Being in the closet has the detrimental effect of making people feel like strangers to those closest to them. Like liars. Like imposters.
I remember being at my own birthday party, laughing with my friends, and suddenly wondering how many of my friends would be there if they knew the truth.
After all, there are scary things like skeletons in closets.
I'm out to most people now as gay--certain conservative family and friends no longer within my closest circle remain. (There are also a few people with whom it simply hasn't come up.)
And then I found myself back in the closet, once again restructuring sentences, and I discovered a new pain to the closet.
When you have a partner you haven't told anyone about, you can't share the joys of a new relationship, the learning process of its progression, or the sorrow at its ending.

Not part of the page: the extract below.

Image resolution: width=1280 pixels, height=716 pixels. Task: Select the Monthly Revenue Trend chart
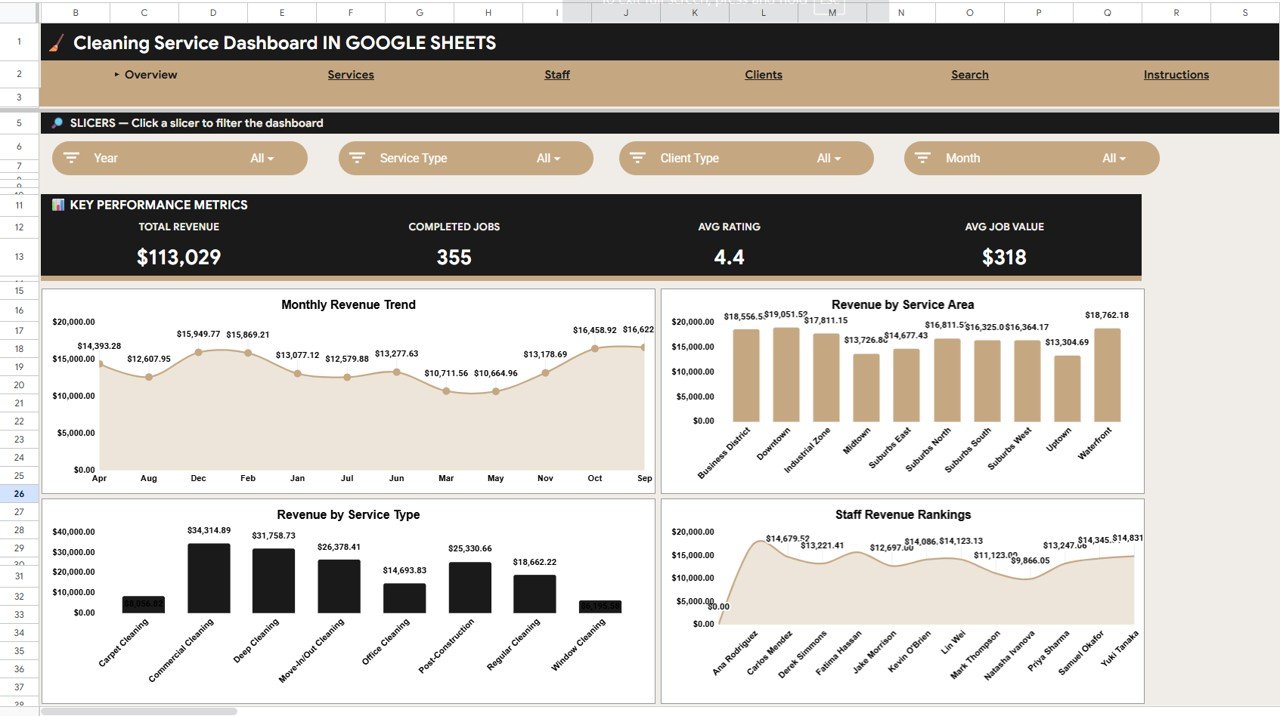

I broke up with a lovely woman today, and cried alone.
Only now, as the relationship is ending, am I finding the courage to say I dated two wonderful women at the same time, they knew about and cared about each other, and I have been doing one of them the occasionally necessary disservice of not telling anyone about her.
Well, hardly anyone. By my count, seven people besides us three knew. (This is the scientist and the poet in me clashing.)
And so I made her things. I can't take any credit for technical ability--you too can make these on weavesilk.com, but they do mean things, and this is, after all, a blog for art.
So I'm taking a moment off from research to mourn a romantic relationship and celebrate a friendship and make things and be a little pissed off that I can feel safe as a lesbian now and fear being seen as poly. There's a rant to be had there, but I don't have it yet.